When it comes to touring, I like the challenge of doing the same thing every day but in a completely different place. Sure, the venues all kind of look the same, and after a while, begin to blur together. However, each place has its own uniqueness that you must learn to work with. I feel like that’s what keeps this job from feeling too monotonous. It’s easy to look at touring as doing the same thing day in and day out: load in, do a show, load out.

However, every day provides its own set of challenges that keep you on your toes. At a given moment, I may be upset at the fact I’m having to do a parking lot party loadout while it’s snowing or that my points took an extra hour because rigging in the building is difficult, but I wouldn’t change it for the world.

Q: What do you like least?

Moser: Being away from loved ones for so long. It’s easy to feel like I’m missing out on big life events or even the simple joys of normal home life. My husband and I both toured and were even lucky enough to tour together for three years. Before that time, though, he was gone nearly 300 days a year, and I was usually on the road when he was home on a break. It was incredibly tough. Not to mention, with both of us on the road, it made having a dog next to impossible, something we both want very much.

Q: What obstacles or barriers have you faced?

Moser: I remember when I first decided to pursue audio, there was a teacher who tried to discourage me from the career because “even though it may seem glamorous, most people don’t make it.” I’ve had to listen to my fair share of both off-handed and direct comments about being a woman in the industry. I can remember sitting in an internship interview and the person across the desk asked me, “Well, what are we supposed to do if a tour doesn’t want a woman on their crew? How would you feel about that?” I felt like it was a trick question, that no matter how I answered I’d get it wrong.

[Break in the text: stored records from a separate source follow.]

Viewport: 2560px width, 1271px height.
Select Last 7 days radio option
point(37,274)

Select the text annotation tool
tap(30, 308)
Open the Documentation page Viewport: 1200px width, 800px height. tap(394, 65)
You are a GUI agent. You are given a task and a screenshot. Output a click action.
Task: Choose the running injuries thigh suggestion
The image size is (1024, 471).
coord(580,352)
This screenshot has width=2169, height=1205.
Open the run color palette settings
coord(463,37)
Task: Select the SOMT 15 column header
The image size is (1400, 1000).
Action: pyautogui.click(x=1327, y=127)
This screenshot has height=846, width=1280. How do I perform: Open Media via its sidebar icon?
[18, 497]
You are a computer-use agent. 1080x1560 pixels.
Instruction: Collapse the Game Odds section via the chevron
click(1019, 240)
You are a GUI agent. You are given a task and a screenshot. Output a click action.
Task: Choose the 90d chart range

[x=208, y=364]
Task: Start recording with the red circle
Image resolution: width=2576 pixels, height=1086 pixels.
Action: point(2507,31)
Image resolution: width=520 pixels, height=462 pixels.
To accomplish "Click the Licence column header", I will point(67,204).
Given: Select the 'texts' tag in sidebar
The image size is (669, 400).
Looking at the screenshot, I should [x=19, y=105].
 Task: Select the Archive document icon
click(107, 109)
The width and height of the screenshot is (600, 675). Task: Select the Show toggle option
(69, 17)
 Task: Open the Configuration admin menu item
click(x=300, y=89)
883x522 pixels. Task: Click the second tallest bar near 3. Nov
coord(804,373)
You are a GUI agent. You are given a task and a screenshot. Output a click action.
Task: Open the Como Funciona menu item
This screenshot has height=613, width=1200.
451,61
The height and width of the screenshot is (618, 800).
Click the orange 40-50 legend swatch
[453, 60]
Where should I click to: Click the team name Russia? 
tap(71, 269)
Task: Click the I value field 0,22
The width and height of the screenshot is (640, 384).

Even now, while rare, I’ll run across the occasional stagehand who seems to have a major issue with me right from the start. Sometimes it’s as subtle as an eyeroll and not listening. Other times it’s a more direct statement of “I don’t work with women.”

Q: How have you dealt with them?

Moser: The best way I’ve found to deal with it is to tune it all out and realize that it’s all just noise. Any person who doubts my abilities and refuses to look beyond my gender is not worth my time or worry. I’m thankful and very fortunate that any obstacles throughout the start of my career were rare, and the majority of teachers, professors and students during my high school and college experience were encouraging. I was not going to let the opinions of one or two people stop me from achieving my goals. Today, I have continued to surround myself with incredible people and work for a company that supports and lifts me up rather than tear me down.

Q: Advice for other women who wish to enter the field?

Moser: Never compare your path to somebody else’s. It’s so easy to get caught up in how much more knowledgeable another person may be or how many other tours that person has done. There may be times where you feel stuck but use that feeling and forage your own way. Never stop learning and never stop growing.